How to use next available port in http.ListenAndSe

2019-02-04 14:05发布

问题:

I wrote a simple web server to listen on port 8080. But I don't want to use a hard coded port number. What I want is that my server listen on any available port. And I want to know that on what port number my web server is listening.

My code is given bellow:

package main

import (
    "net/http"
)

func main() {       
    http.HandleFunc("/", handler)
    http.ListenAndServe(":8080", nil)

}

回答1:

You may use port 0 to indicate you're not specifying an exact port but you want a free, available port selected by the system:

http.ListenAndServe(":0", nil)

The problem with this is that you won't be able to find out what port was assigned.
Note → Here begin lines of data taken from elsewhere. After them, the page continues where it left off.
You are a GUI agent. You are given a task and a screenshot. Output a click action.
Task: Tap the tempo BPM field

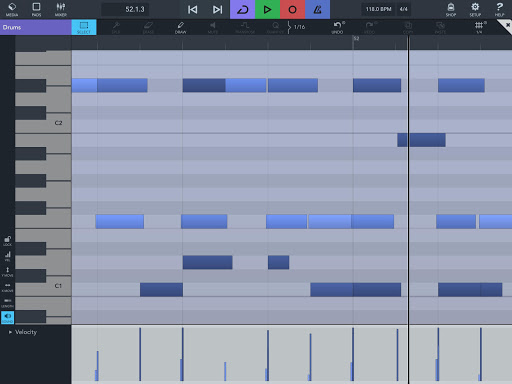click(378, 9)
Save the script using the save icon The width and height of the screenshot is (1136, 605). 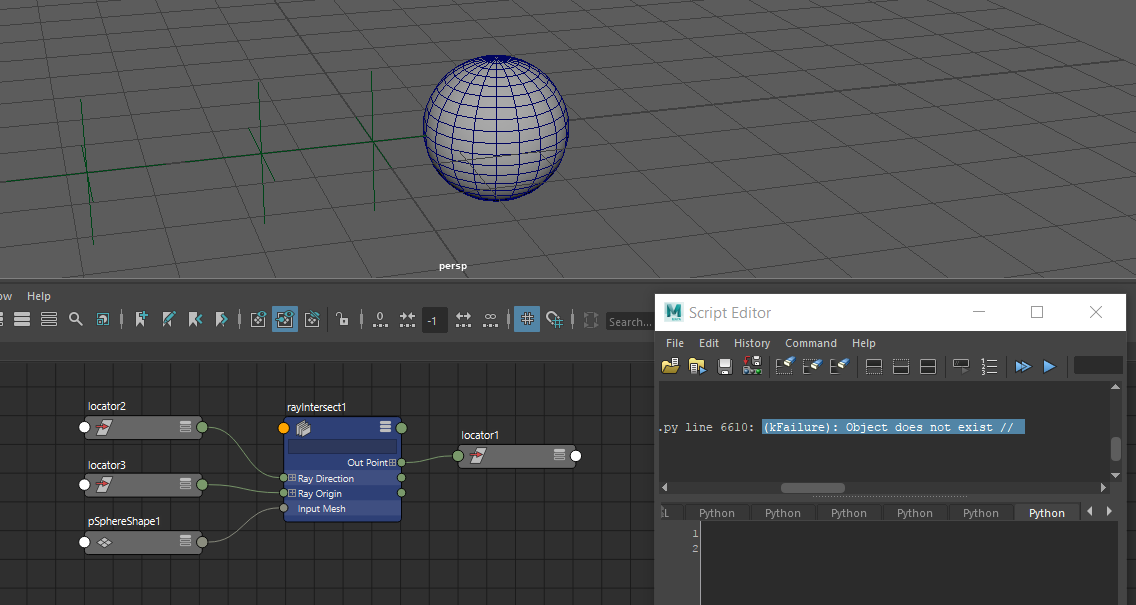click(724, 366)
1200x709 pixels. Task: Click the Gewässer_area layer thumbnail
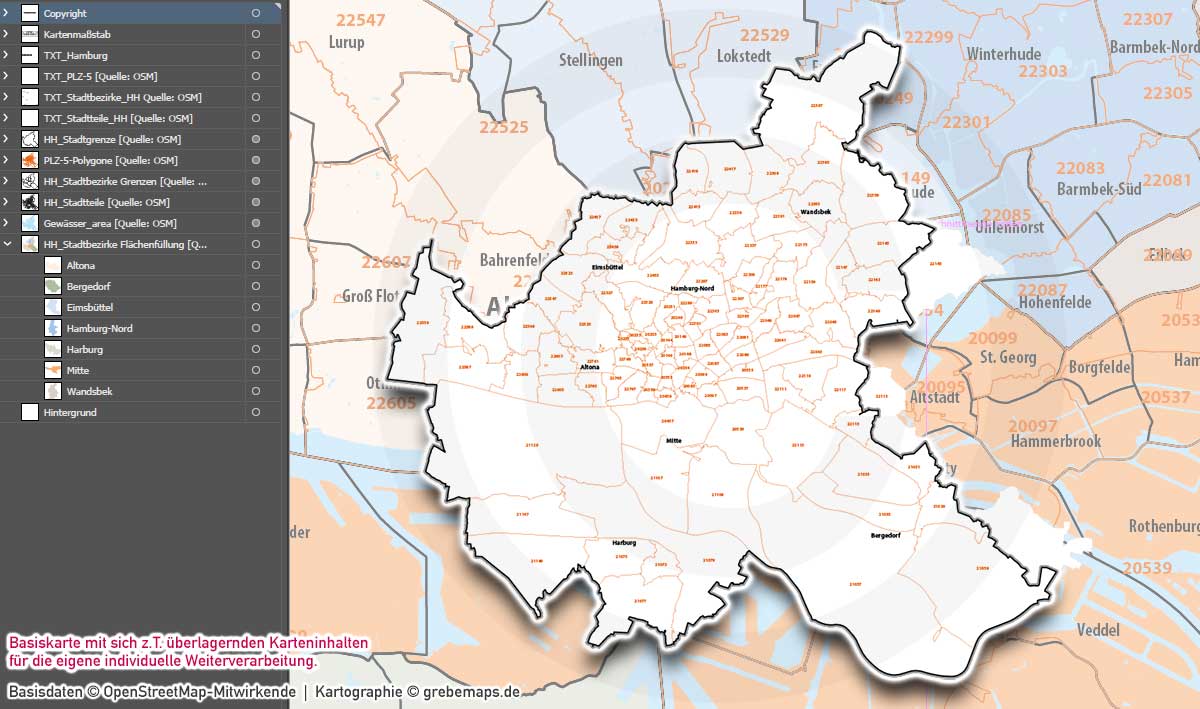pos(32,222)
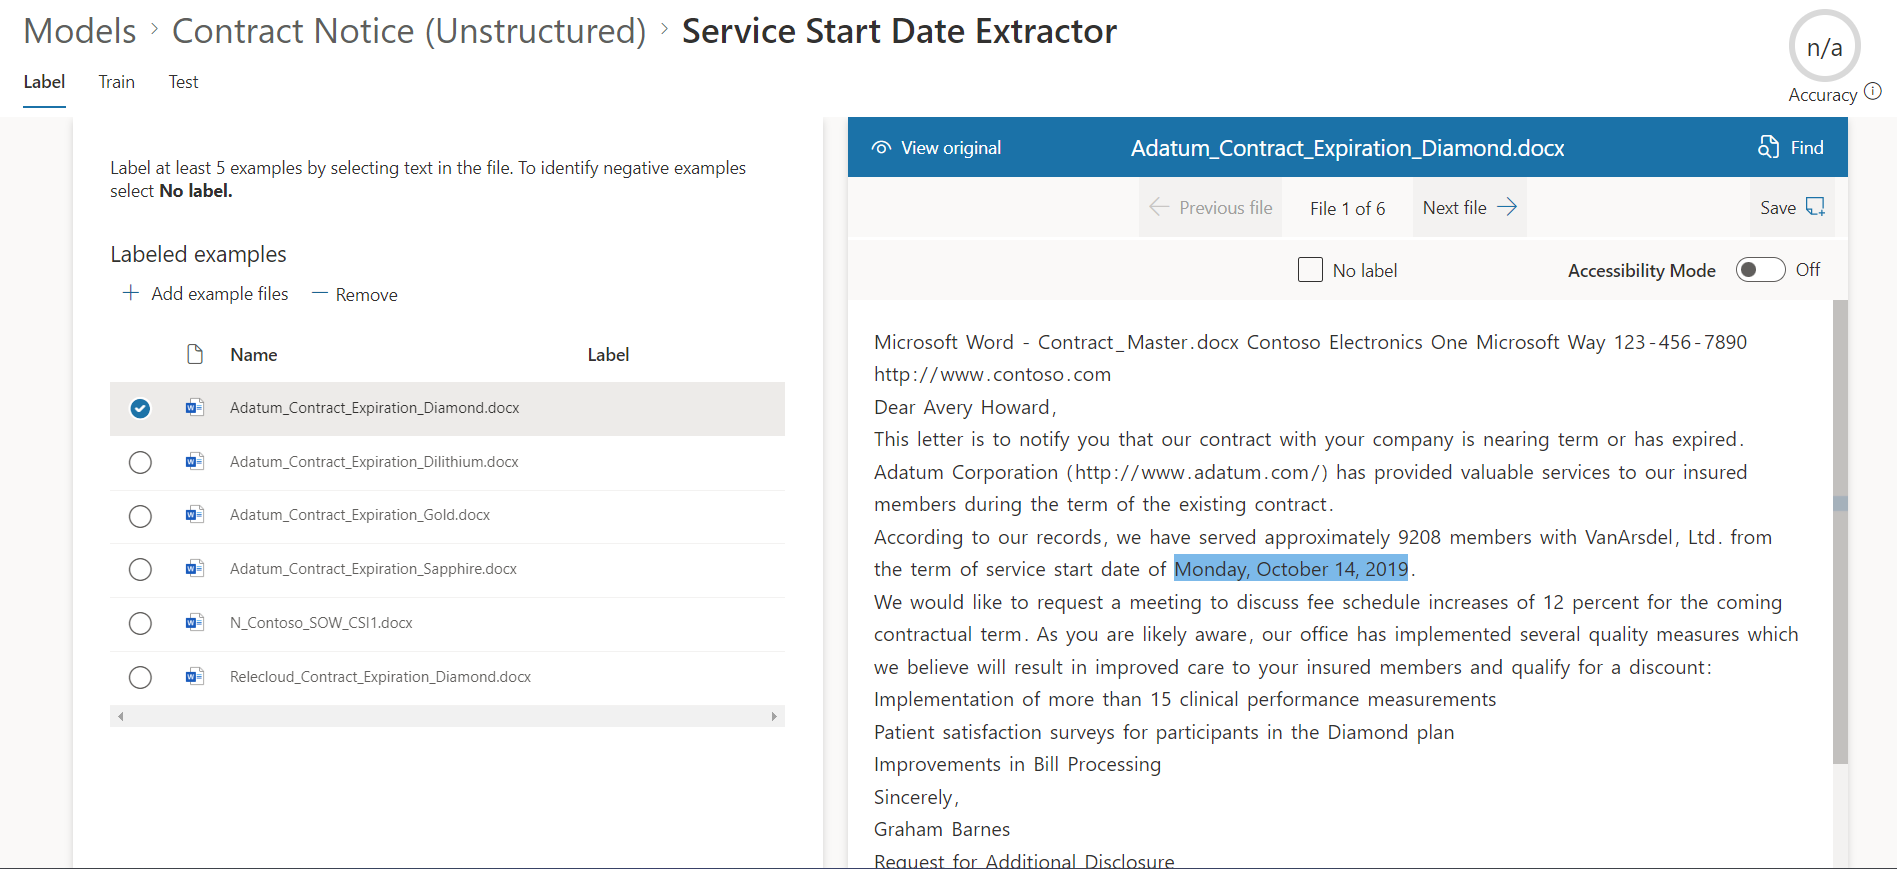Toggle Accessibility Mode switch on
This screenshot has height=869, width=1897.
click(x=1759, y=270)
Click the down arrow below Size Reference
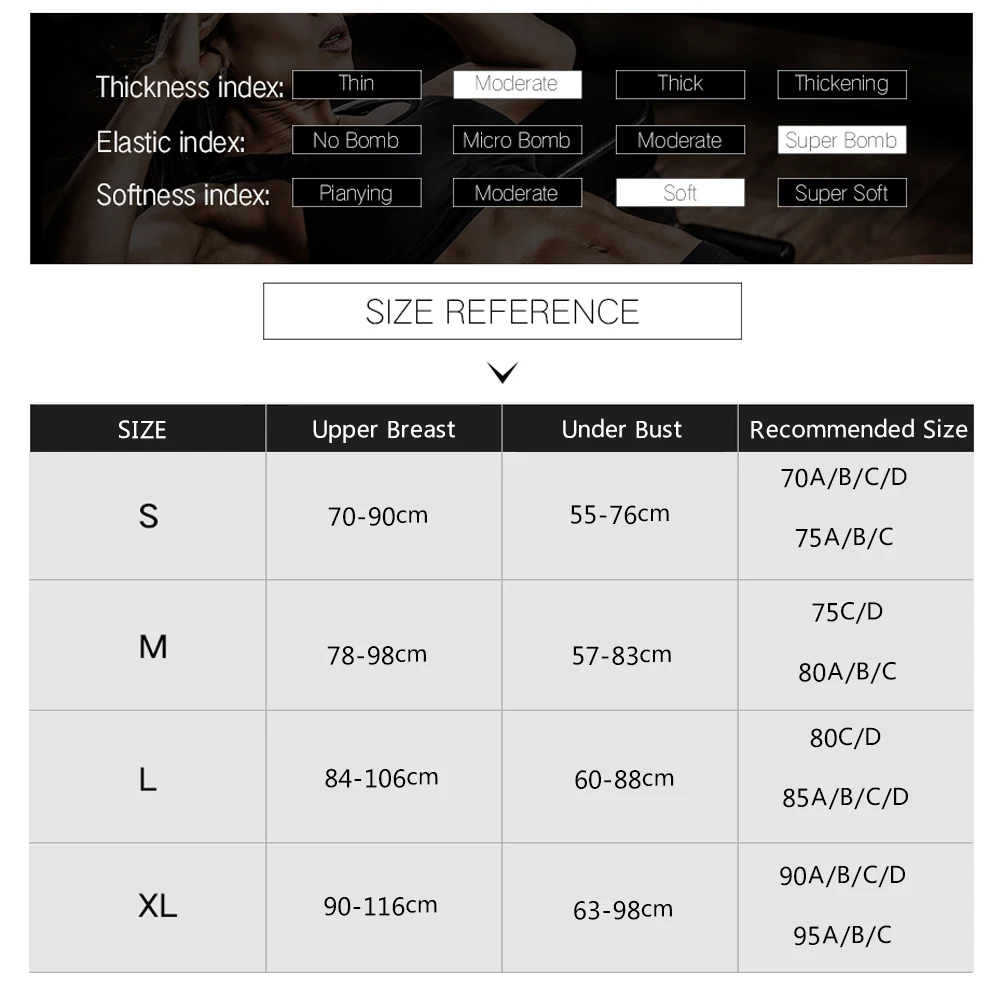 [502, 371]
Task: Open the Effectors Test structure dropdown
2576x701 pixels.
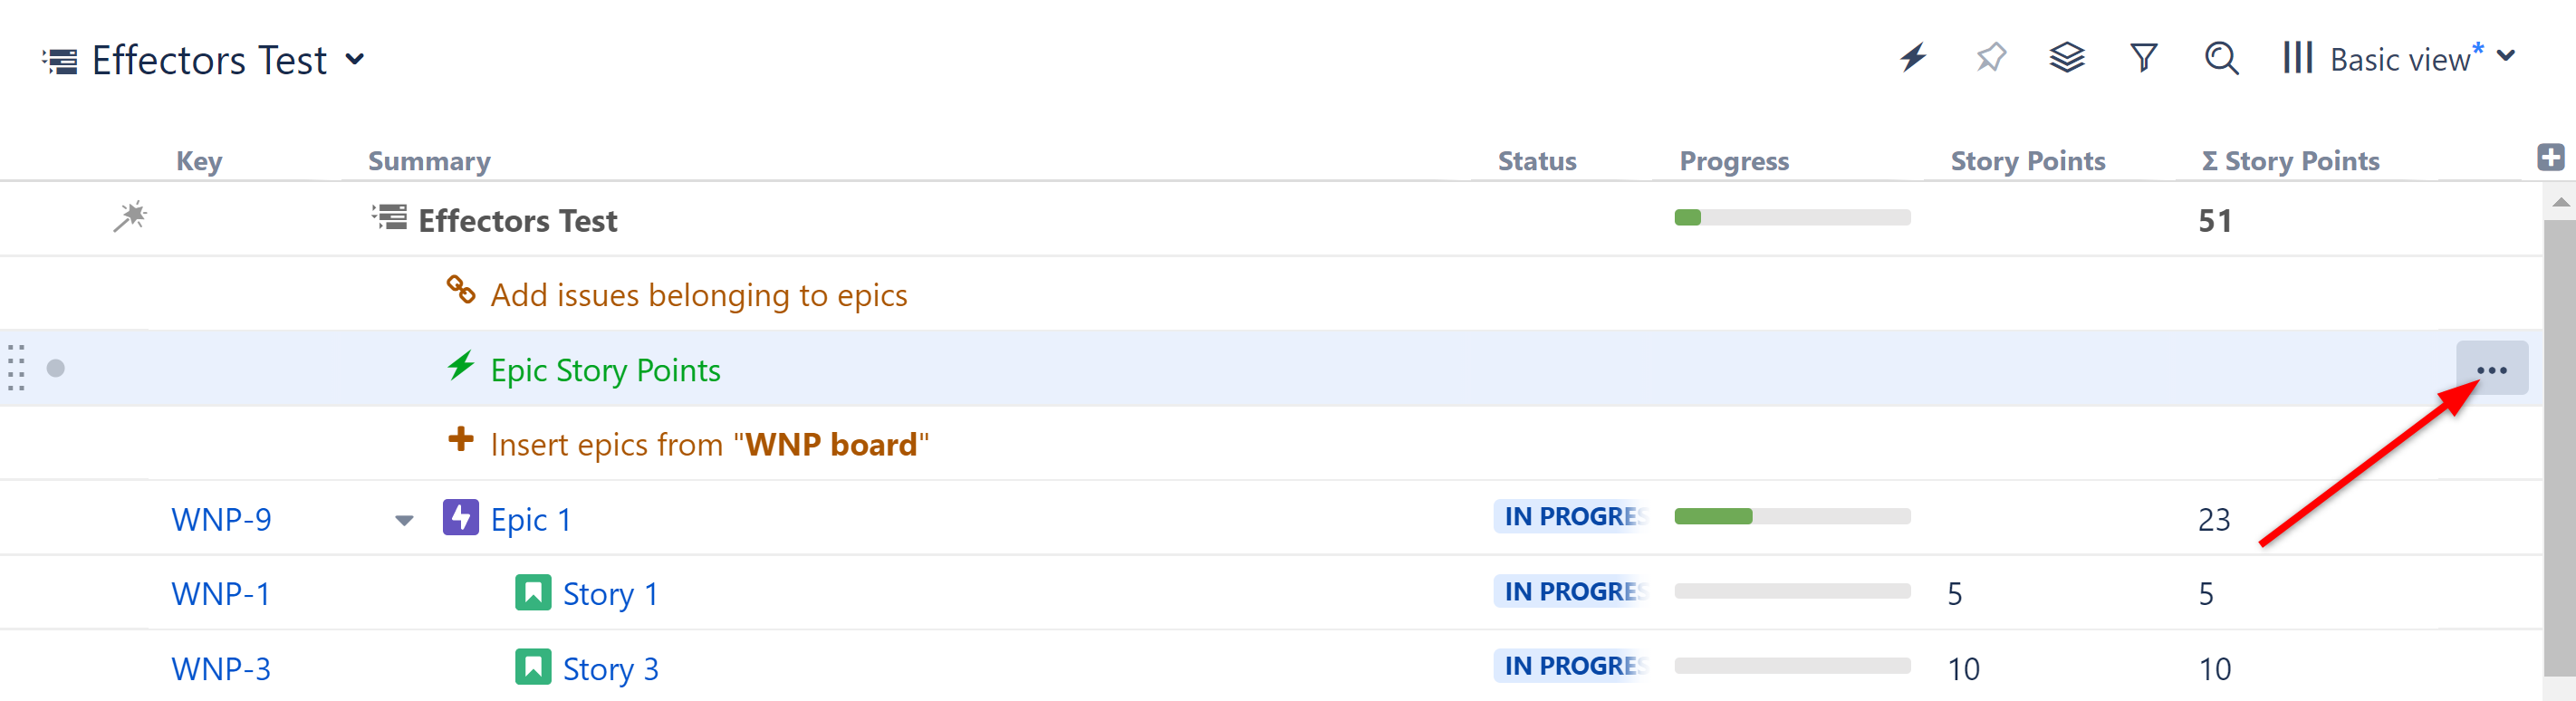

So you need to create the net.Listener yourself (using the net.Listen() function), and manually pass it to http.Serve():

listener, err := net.Listen("tcp", ":0")
if err != nil {
    panic(err)
}

fmt.Println("Using port:", listener.Addr().(*net.TCPAddr).Port)

panic(http.Serve(listener, nil))

Example output:

Using port: 42039

As you can see, you can access the assigned port from the net.Listener, from its net.Addr address (acquired by its Addr() method). net.Addr does not directly give access to the port, but since we created the net.Listener using tcp network stream, the net.Addr will be of dynamic type *net.TCPAddr (which we can acquire with a type assertion), which is a struct and has a field Port int.

Note that if you don't need the port in your application (e.g. you just want to display it for yourself), you don't need the type assertion, you can just print listener.Addr() (which will contain the port at the end):

fmt.Println("Address:", listener.Addr())

Example output:

Address: [::]:42039

Also don't forget to handle returned errors (http.ListenAndServe() in this case). In my example I simply passed it to panic() because http.LitenAndServe() and http.Serve() block if everything goes well (so they only return if there's an error, which I pass to panic()).